Table 1. PSNR (dB) results with different \(\sigma \) over testing set (See Fig. 10). The best result for each image is highlighted.
Fig. 11.
figure 11

Sample image denoised results on Starfish with state-of-the-art methods (\(\sigma =\) 50). (Color figure online)

6.2 Quantitative Results

We record PSNR comparisons to other state-of-the-art algorithms on noise level \(\sigma \)=25, 50, and 75 in Table 1. On the whole, our LD+AGR has the overwhelming superiority over the other methods on average, especially when \(\sigma \)= 25 and 50, the superiority can reach up to 0.33 dB and 0.36 dB over the second best methods on PSNR.

From Table 1, on average, we have the best results on three noise levels. Concretely, among 14 testing images, there are 13, 14, and 8 reconstructed images by our methods achieve the best performance. Hence, no matter on the whole or individuals, our LD+AGR shows tremendous advance over other methods in terms of PSNR.

6.3 Visual Quality

As shown in Fig. 11, similarly, our LD+AGR has the best visual quality compared to other methods. Especially, in the green and red windows, it is easy for us to recognize lines and shapes of the starfish in our result. Even with the noise level \(\sigma \) = 75, our method can still recover the most valuable information, which can be found in Fig. 12. In the green window, the head of butterfly in our recovered image is distinct from others. Likewise, in the red block, our pattern is also much sharper than the others. In a word, from the view of visual quality, our LD+AGR performs better than other state-of-the-art image denoising methods.

Fig. 12.
figure 12

Sample image denoised results on Monarch with state-of-the-art methods (\(\sigma =\) 75). (Color figure online)

6.4 Running Time

We profile the time consumption of all the methods in a Matlab 2015b environment using the same machine (an NVIDIA GTX TITAN X GPU with 3072 CUDA cores and 12 GB of RAM) in Table 2. Obviously, based on the adaptive networks, our method has enormous advantage than all the traditional algorithms.

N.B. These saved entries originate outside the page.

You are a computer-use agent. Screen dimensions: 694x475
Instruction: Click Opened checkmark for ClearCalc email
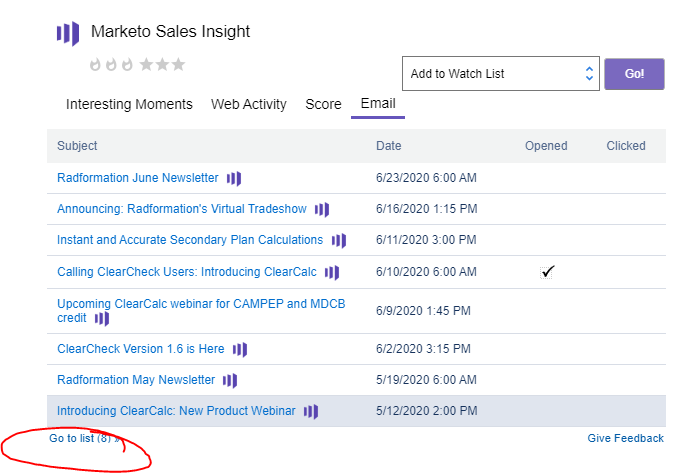click(546, 272)
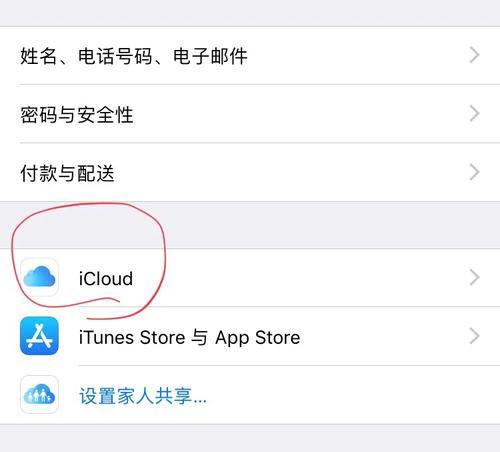This screenshot has height=452, width=500.
Task: Tap chevron beside 付款与配送
Action: (475, 172)
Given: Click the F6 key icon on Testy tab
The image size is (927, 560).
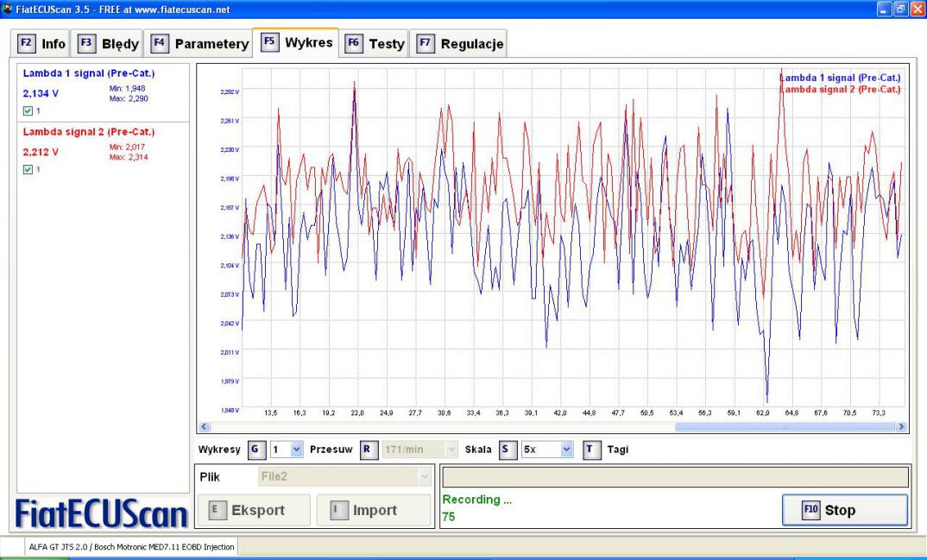Looking at the screenshot, I should [353, 42].
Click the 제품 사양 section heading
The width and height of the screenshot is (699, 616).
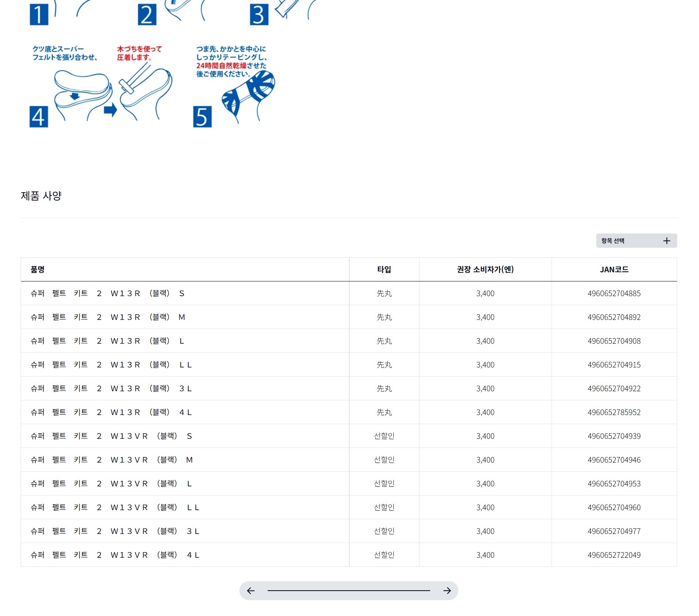pos(41,196)
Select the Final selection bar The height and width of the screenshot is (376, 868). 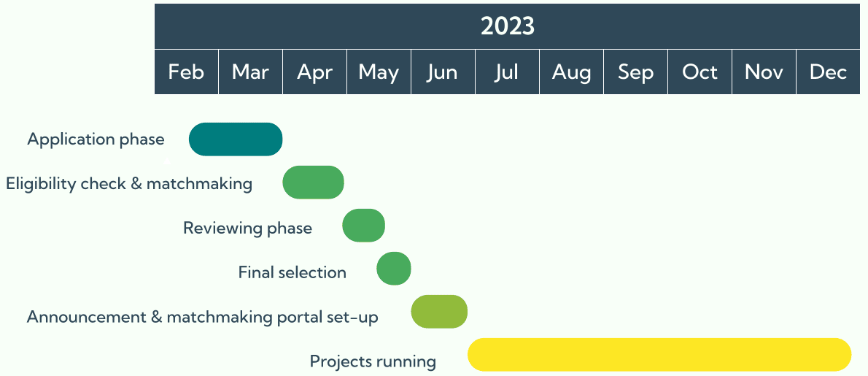[x=394, y=269]
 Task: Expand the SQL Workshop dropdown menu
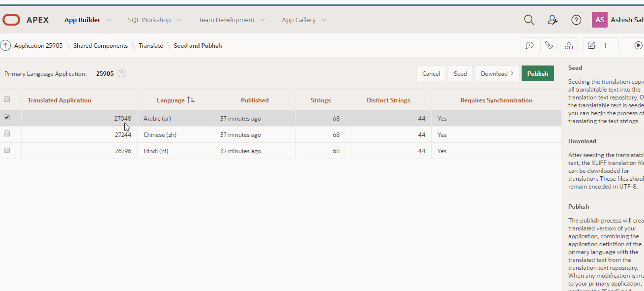tap(179, 20)
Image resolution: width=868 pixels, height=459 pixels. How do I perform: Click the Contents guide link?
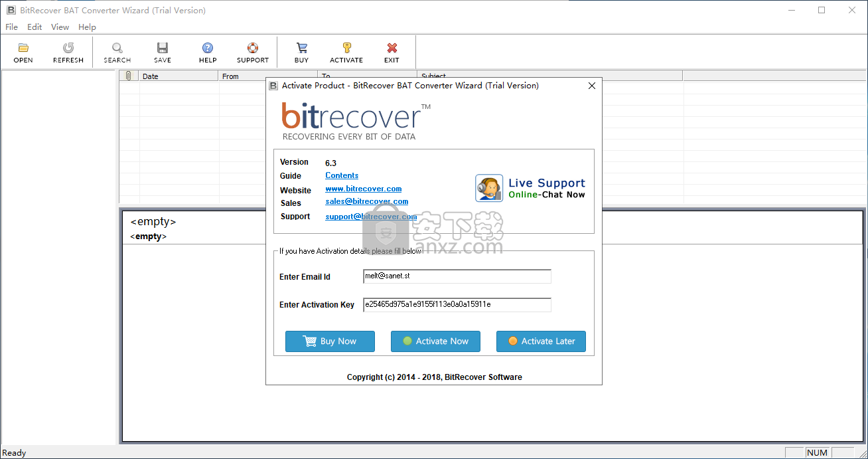tap(342, 175)
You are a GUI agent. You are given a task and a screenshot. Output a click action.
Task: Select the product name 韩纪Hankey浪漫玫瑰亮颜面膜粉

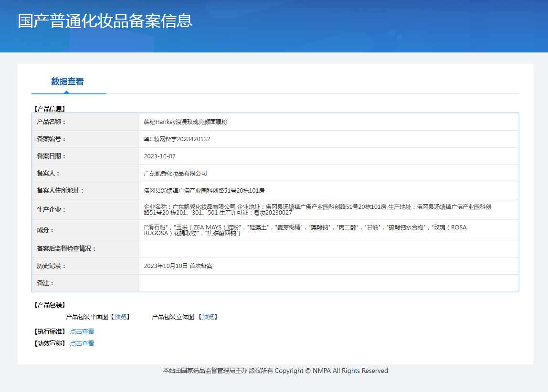coord(185,122)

Table 2. Average running time (s) for one image with different noise level \(\sigma \) over testing set (See Fig. 10). The best result for each dataset is highlighted.

7 Conclusions

In this paper, we address the image denoising problem via a local dense and adaptive global residual (LD+AGR) network which learns high effective features to reconstruct the latent clean images from the corresponding noisy ones. Moreover, we introduce adaptive scaling parameters to balance the importance of different outputs. Experimental results fully illustrate the effectiveness of the proposed method, which outperforms state-of-the-art methods by a considerable margin in terms of PSNR. Noticeable improvements can also visually be found in the reconstruction results.